Anemic Drug Oversight
Congress has passed two bills since 1996 that accelerated the Food and Drug Administration’s approval of drugs and medical devices. The bills have cut red tape that can delay the release and development of promising new drugs, sometimes lifesaving ones, but they have also eroded consumer protection. A Times series last week on the FDA’s hasty and careless approval of the diabetes drug Rezulin underscores the need for Congress to restore proper oversight.
In 1995, Rezulin’s manufacturer, the consumer products company Warner-Lambert, pleaded guilty to a felony in connection with concealing quality-control problems in its drug manufacturing from the FDA and agreed to pay a $10-million fine. At that point, the FDA should have put the New Jersey-based company under microscopic scrutiny. Instead, when Warner-Lambert pushed for fast approval of Rezulin, the agency dismissed concerns raised by two of its veteran medical officers about the drug’s association with liver injury, failed to prevent Warner-Lambert from advertising seriously misleading safety claims and failed to require physicians to conduct liver tests on patients receiving the drug. The result? At least 33 deaths are attributed to Rezulin use, and there may be many more. Other lives were greatly impaired by organ damage.
Those FDA medical officers are only the most vocal of an increasing number of agency scientists who believe the FDA has grown cavalier about approving and lax about monitoring new drugs. For example, Dr. Sidney Wolfe, medical director of the consumer group Public Citizen, recently asked 53 FDA scientists whether the agency had inappropriately approved two dozen new drugs; 19 said yes.
This is a problem that can be solved without harming fast-track approval of important new drugs. Here’s where the FDA should start:
* Beef up oversight of drugs already on the market. A central but shaky tenet of Congress’ FDA reforms has been that scrutiny of new drugs would be intensified by doctors and drug companies. But HMO doctors don’t have the time to play scientist, and the evidence that drug companies are biased in their oversight grows daily. The cure is for Congress to provide the FDA the funding it needs to keep up with the drug industry’s phenomenal growth.
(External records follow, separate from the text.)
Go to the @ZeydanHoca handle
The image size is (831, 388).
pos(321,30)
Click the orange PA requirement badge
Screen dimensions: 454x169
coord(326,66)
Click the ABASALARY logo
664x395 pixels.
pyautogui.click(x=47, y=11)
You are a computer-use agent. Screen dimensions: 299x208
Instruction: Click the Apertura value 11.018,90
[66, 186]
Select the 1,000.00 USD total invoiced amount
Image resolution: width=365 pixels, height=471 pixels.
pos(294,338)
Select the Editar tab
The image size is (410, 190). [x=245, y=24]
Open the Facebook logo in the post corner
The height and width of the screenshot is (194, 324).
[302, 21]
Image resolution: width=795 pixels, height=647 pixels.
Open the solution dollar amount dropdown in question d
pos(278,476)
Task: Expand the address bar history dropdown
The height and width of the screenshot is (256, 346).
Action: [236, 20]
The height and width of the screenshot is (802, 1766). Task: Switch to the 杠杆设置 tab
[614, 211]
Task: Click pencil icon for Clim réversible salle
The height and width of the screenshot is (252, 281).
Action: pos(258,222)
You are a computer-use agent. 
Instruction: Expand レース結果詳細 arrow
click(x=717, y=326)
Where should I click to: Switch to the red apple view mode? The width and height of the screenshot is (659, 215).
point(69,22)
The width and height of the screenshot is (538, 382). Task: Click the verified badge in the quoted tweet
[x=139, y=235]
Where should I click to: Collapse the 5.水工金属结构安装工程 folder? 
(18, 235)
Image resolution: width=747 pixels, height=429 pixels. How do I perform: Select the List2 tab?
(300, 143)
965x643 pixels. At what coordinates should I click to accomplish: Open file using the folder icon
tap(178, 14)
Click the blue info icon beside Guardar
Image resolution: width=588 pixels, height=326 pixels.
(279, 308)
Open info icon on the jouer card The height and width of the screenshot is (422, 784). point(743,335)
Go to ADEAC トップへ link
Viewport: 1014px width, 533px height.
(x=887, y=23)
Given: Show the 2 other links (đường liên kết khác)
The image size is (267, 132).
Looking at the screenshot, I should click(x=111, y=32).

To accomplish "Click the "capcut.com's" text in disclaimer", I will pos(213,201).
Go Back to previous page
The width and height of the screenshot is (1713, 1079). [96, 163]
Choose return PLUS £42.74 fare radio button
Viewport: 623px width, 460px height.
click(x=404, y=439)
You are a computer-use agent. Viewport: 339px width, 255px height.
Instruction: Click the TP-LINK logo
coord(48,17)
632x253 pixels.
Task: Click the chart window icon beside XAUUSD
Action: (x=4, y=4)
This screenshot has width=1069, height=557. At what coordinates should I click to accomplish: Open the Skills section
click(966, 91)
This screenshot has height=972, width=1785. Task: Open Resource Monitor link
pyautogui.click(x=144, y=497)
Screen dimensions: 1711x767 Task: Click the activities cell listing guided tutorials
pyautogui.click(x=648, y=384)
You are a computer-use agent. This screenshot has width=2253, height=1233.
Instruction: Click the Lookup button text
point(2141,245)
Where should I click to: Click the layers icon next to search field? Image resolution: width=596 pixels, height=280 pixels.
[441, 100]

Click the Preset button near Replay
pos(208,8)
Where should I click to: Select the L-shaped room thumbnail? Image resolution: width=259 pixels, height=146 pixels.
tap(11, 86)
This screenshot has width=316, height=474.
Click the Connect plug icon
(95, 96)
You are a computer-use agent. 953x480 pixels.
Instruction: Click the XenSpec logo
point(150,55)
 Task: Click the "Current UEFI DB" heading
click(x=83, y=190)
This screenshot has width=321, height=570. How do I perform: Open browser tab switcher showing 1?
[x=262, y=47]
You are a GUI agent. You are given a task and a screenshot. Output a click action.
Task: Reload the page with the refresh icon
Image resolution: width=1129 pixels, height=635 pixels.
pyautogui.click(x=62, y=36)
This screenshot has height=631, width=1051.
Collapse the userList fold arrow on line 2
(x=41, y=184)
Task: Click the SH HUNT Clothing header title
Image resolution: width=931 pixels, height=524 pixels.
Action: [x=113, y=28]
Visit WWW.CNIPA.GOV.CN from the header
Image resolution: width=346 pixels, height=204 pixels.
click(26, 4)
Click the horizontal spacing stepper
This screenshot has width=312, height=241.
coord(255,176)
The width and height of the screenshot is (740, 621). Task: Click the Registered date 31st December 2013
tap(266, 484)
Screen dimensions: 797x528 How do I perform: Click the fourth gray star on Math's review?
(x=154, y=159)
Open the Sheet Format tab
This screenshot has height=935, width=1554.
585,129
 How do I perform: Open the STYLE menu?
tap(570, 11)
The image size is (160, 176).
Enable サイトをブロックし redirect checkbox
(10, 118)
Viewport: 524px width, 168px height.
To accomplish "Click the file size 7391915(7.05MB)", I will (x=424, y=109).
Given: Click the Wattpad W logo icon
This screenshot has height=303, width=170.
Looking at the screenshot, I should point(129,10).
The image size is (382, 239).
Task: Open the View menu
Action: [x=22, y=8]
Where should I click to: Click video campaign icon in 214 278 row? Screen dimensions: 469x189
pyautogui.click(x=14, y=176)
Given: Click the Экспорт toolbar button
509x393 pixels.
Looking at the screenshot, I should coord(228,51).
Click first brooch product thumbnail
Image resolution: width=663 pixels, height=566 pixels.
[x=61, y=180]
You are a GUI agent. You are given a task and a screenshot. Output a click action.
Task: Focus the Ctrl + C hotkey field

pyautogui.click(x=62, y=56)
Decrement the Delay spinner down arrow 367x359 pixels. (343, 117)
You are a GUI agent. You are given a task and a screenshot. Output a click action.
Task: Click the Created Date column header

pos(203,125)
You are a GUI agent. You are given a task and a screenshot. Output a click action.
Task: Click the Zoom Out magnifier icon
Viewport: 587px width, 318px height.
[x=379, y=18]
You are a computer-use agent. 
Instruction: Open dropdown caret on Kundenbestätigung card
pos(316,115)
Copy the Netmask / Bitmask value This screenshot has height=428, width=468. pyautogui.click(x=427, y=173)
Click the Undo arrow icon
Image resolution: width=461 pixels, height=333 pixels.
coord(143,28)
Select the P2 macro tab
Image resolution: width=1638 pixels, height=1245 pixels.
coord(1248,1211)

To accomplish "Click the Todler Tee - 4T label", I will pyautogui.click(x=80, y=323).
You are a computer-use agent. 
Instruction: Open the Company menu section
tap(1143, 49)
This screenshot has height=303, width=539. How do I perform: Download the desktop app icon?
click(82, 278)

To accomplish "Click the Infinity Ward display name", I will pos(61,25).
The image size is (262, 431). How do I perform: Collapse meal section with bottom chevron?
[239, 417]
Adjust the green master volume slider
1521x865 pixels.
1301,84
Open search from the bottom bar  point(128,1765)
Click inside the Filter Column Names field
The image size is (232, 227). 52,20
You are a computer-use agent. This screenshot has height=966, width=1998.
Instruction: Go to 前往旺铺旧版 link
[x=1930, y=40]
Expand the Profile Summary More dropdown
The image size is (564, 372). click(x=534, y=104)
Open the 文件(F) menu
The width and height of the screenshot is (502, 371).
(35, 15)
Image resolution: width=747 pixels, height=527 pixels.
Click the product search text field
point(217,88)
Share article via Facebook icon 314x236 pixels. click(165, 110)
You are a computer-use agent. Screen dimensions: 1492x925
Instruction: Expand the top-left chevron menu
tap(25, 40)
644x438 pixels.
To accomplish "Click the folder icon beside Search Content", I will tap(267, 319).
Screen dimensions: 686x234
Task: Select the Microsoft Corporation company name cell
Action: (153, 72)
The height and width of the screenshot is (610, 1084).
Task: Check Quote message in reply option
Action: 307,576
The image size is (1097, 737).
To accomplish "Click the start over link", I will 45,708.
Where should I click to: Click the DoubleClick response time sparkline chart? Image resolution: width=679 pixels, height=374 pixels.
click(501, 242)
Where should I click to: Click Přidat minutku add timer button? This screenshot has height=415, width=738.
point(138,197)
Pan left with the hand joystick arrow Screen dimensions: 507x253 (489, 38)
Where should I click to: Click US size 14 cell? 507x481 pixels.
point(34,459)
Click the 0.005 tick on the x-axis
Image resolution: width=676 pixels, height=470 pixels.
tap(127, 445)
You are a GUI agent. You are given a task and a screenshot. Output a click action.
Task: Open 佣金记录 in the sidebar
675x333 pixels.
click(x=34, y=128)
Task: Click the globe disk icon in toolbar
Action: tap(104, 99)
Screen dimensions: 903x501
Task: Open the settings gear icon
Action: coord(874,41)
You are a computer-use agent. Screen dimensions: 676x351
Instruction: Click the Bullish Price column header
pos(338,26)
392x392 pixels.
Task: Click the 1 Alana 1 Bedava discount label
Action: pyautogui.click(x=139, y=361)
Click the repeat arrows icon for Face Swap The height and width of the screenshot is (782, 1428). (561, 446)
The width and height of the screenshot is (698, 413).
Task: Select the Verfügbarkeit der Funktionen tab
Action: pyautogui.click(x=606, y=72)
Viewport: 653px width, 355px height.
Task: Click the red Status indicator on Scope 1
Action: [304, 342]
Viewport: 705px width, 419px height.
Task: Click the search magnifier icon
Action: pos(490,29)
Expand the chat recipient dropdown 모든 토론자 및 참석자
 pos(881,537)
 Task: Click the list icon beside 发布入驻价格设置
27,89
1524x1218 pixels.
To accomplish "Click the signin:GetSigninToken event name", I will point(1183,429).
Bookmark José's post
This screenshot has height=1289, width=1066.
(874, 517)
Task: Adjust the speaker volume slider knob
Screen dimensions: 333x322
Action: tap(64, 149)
A scant 52 FDA employees monitor the safety of 5,000 approved drugs. “Post-market drug surveillance” is more crucial now than ever, because drug companies are now allowed to contact doctors directly to promote the use of drugs for purposes the FDA has not yet approved: prescribing an antidepressant, for example, for the prevention of migraine headaches.
* Root out the appearance of compromising ties between researchers and drug companies. FDA Administrator Michael Friedman needs to explain why so many of his own scientists say his agency is approving drugs recklessly, and National Institutes of Health Director Harold Varmus needs to explain why his agency put a Warner-Lambert consultant in charge of studying Rezulin’s efficacy. More fundamentally, Congress should establish a separate office of drug safety shielded from drug company lobbying pressure.
* Require doctors, hospitals and pharmacists to report adverse drug effects promptly to the FDA. The agency now tends to wait until reports of patient injuries and deaths come ambling in voluntarily; only about 1% of adverse side effects are reported at all.
Each year, 100,000 Americans die of adverse drug reactions and 1.5 million are hospitalized. That figure, like virtually everything associated with pharmaceutical drugs in America, is a rough estimate. And therein lies the problem: a laxness that chiefly benefits the pharmaceutical industry, with its $100 billion in annual sales. But what’s at stake are consumers’ lives, and that’s where the FDA’s first responsibility should rest.